Fitness

The principles of everyday eating

To many people, sports nutrition is about carbo-loading for a competition or having the latest sports food or supplement. However, the ‘big-ticket item’ with the most potential to influence your sports performance is your training diet. On the basis of time alone, your training diet is the aspect of your total nutrition most likely to make an impact on your body.

It also lays the groundwork that is critical to your long-term success. Everyday eating must keep you healthy and uninjured, and in top shape for your sport. And it must support you through all the training that is needed to get you to the starting line or opening bounce.

Food For Sports Perfor Mance

not to mention the lifestyles, of all athletes! While the focus and details will differ from one athlete to the next, there are certain goals that are common to all sports. Checklist 1.1 will help you to rate the success of your training diet. If you are achieving all these goals with your everyday eating plan, then congratulate yourself for having achieved peak training nutrition

Read More: thenewspointof.net

Enjoy a variety of food

Most countries have a set of dietary guidelines and must begin with a recommendation to ‘eat a variety of foods every day. Some qualify this, saying, eat a variety of nutrient-dense foods every day. Others have even quantified this information the old Japanese guidelines recommended that we ‘eat at least thirty different foods each day’. But what does variety really mean, and why does it come up over and over as the No. 1 nutrition recommendation?

Eat the right type and amount of fats and oils

In the old days, we simply said ‘eat less fats and oils’, based on the observation that the typical Australian diet contains more fat than is necessary or healthy. The direct benefits of cutting back on fats include promoting healthy weight or weight loss and reducing the risk of some lifestyle diseases. Indirect benefits include making room in the energy budget for some more valuable foods and nutrients. Nutrition guidelines recommend that total average fat intake be reduced by a quarter, to less than 30 percent of total energy.

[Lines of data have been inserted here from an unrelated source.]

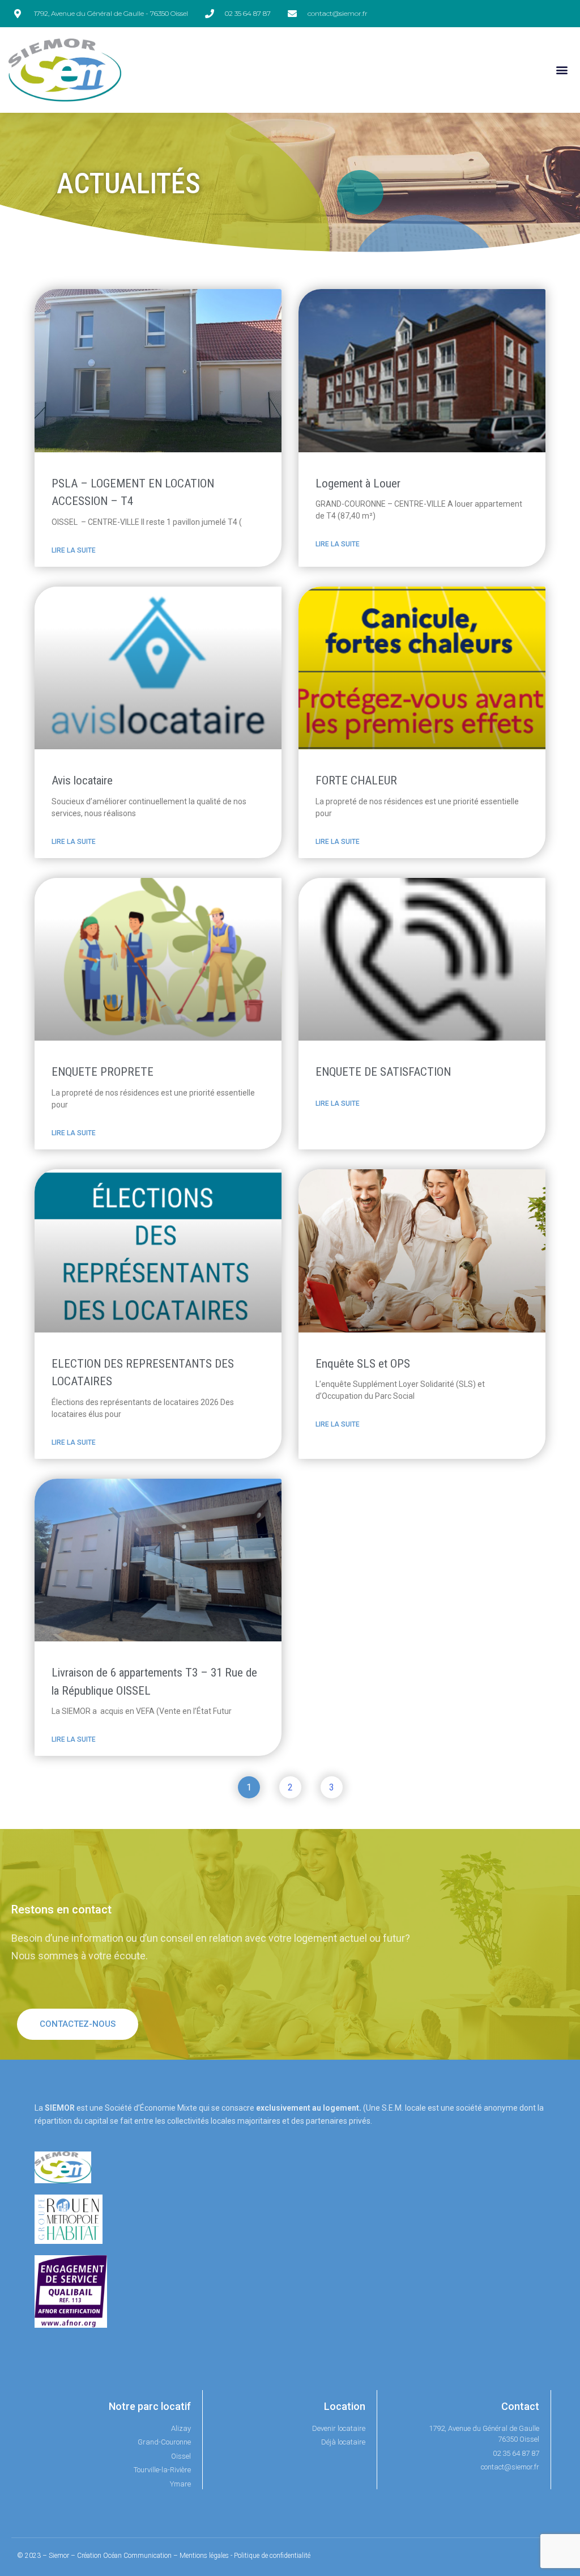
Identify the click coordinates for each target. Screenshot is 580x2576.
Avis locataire (82, 780)
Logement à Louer (357, 483)
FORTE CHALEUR (356, 780)
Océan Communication (137, 2556)
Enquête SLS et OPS (362, 1363)
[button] (562, 70)
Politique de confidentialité (272, 2556)
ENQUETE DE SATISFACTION (383, 1072)
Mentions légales (204, 2556)
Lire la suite (74, 550)
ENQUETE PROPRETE (102, 1072)
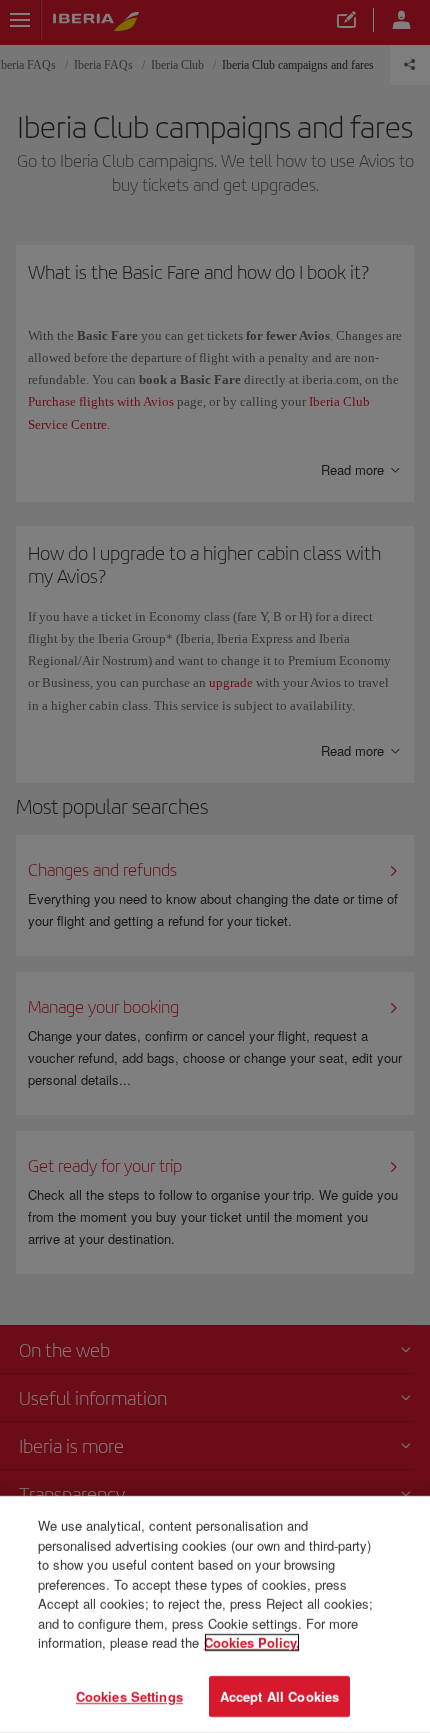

For people needing to reduce body fat, a further reduction to 20–25 percent of intake may help to reduce total energy intake. But guidelines for a lower average fat intake were never meant to promote a ‘no-fat’ intake. After all, fats and oils are widely distributed in foods and have many benefits. They provide a concentrated source of energy, and they make meals tasty, satisfying and rich in texture. They also supply essential fatty acids and fat-soluble vitamins, which are important to health

Eat the right amount of nutrient-dense carbohydrate foods

If the messages regarding fats and oils needed fine-tuning, then it’s fair to say that the carbohydrate message has required an overhaul. When the original guidelines that promoted a higher carbohydrate intake were released, nutrition experts had in mind that people would eat more wholesome, fiber- and nutrient-rich foods such as wholegrain bread

and cereals, fruits, and vegetables to replace their reduced intake of foods high in saturated fats. We expected benefits in terms of better fuel intake for active people, lower food-energy density to assist with weight control, and overall improvements in nutrient density (more vitamins and minerals per mouthful). We didn’t anticipate that the food industry would respond with a huge array of low-fat carbohydrate-rich foods, or that consumers would respond by eating them in such huge amounts. More on this topic can be found at isaimini blog.